Using XQuery in anger

Volume 11, Issue 49; 02 Jul 2008; last modified 08 Oct 2010

As XQuery, in the form of my first real work project, kept me busy over the past month or so, it seems logical to start blogging again with some lessons learned.

What I said before still applies: I remain impressed with XQuery as a programming language for building web applications on top of a product like Mark Logic Server.

I have a slightly odd relationship with XQuery because I was on the XSL Working Group when XPath 2.0, XSLT 2.0, and XQuery 1.0 were being defined. A lot of that work was done jointly, so I've seen a fair bit of XQuery go by, but I wasn't paying that much attention to the XQuery-only bits [Clearly! See below. -ed].

My first real work project was a proof-of-concept exercise. In broad strokes, I had to take collections of items from five or six different XML formats, present them reasonably well in several formats, provide a uniform search interface (full-text and by discrete facets) across all the formats, allow the user to select items and build a new document from those items, and provide some simple forms for adding new items or changing existing items.

It's a few thousand lines of XQuery (and some JavaScript libraries, but that's another topic) and it works just they way I want it to.
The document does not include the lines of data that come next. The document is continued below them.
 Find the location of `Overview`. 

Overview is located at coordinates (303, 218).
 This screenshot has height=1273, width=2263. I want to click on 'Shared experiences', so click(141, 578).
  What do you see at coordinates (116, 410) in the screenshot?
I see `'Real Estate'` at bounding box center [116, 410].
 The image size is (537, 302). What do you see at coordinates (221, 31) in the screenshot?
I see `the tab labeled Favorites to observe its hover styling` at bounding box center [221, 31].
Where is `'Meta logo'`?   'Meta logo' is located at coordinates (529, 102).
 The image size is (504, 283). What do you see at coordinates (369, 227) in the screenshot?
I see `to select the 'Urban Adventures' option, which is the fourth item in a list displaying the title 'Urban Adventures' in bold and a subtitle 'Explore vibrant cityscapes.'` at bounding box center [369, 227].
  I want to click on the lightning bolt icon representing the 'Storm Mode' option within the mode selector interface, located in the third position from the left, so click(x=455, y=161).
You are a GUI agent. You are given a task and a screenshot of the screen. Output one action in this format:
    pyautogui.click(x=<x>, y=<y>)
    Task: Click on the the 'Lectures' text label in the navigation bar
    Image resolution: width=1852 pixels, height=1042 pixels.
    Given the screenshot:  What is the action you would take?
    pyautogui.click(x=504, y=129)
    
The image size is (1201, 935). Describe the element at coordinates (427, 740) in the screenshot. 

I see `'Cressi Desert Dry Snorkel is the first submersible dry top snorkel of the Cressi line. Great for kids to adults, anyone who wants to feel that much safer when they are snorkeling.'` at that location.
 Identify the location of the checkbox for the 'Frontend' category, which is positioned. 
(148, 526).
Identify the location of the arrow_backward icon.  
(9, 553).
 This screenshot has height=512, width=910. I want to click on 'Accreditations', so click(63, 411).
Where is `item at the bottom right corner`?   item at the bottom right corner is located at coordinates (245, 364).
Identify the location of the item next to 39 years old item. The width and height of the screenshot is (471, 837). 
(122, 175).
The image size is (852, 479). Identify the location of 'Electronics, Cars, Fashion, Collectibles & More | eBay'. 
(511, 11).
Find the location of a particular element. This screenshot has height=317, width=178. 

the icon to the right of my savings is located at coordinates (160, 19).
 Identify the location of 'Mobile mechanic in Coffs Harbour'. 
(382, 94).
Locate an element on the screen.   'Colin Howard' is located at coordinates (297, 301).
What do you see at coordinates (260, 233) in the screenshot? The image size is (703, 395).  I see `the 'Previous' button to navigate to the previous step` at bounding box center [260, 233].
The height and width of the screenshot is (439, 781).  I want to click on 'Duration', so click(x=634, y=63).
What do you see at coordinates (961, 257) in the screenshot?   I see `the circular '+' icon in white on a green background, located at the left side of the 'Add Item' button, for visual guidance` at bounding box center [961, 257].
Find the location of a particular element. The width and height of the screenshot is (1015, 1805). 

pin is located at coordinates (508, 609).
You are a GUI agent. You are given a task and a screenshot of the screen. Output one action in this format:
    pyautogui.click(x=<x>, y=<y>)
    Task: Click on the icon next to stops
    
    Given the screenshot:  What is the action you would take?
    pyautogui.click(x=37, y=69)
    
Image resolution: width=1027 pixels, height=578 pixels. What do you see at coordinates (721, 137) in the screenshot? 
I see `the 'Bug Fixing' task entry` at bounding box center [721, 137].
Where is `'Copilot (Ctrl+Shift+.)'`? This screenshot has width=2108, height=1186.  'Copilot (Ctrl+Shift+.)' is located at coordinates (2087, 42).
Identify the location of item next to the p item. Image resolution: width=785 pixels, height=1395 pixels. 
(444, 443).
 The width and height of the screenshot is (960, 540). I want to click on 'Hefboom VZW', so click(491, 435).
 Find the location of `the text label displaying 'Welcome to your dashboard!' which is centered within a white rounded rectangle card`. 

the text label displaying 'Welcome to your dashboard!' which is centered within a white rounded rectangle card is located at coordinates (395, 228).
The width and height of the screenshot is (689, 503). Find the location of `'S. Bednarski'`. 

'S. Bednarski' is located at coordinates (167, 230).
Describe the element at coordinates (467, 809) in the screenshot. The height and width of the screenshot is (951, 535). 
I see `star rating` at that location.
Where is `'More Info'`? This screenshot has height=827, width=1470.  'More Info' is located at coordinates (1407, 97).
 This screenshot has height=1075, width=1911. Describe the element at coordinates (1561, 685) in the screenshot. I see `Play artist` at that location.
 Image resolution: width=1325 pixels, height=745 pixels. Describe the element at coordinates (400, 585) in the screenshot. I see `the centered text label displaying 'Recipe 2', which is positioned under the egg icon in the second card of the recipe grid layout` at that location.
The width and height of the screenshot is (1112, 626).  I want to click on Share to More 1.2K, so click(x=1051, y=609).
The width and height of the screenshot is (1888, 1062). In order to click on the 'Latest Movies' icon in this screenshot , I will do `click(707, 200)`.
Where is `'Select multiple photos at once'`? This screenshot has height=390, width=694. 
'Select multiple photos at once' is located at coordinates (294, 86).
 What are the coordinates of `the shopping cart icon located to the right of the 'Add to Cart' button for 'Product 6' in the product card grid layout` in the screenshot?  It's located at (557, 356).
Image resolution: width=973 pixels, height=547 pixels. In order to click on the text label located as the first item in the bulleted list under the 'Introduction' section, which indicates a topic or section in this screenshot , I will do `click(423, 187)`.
The requirements have shifted a little bit once or twice and XQuery proved quite agile.

Which isn't to say without annoyance.

First, there's the issue that

<foaf:nick>Micah</foaf:nick>

identified. Careless use of path expressions littered some of my HTML with random source elements. For most of them, I found a cast to xs:string sufficient. For others, as

<foaf:nick>Jeni</foaf:nick>

points out in her comment, you really do need to do the recursive function thing.

And, well, there's that whole recursive-descent, walk the tree yourself, approach to converting from one XML vocabulary to another. That's just a drag. If XSLT has it and XQuery doesn't, XQuery is the weaker for it. Formatting dates and times, generating unique identifiers, grouping, who thought these were things you didn't need in XQuery?

If you're familiar with variables in XSLT, it's tempting to think of the XQuery let statement as roughly analogous. So you write things like this:


let $foo := some expression
something[@class=$foo]|something-else[contains(@role,$foo)]

And you discover that you've left out the return statement. Careful examination of the XQuery grammar will reveal that let is only allowed in a FLWOR expression, it's just that the for, where, and order by parts are optional. The return isn't. I kid you not.

Speaking of the return statement, am I the only one routinely tempted to put it at the end of function bodies, where it doesn't belong? Yeah, maybe I am.

Finally, there is a small corner of the XQuery specification which is deeply, fundamentally perverse. XQuery allows you to specify the default element namespace so that the bare element name “somename” in your query will be in the specified namespace. Unfortunately, doing that makes it impossible to write the name of an element that is not in a namespace. So the XQuery specification allows you to bind a prefix to the empty string:

declare namespace l = ""

You can then refer to elements in no namespace using that prefix, “l:someothername”. That is just wrong, wrong, wrong!

I concede that within the context of XQuery, it works and is entirely consistent, but it still makes me want to barf on my shoes. The problem is that the element name “<l:someothername/>” in an actual XML document can never be in no namespace. So the XQuery syntax in this regard seems like a really bad compromise to my eyes.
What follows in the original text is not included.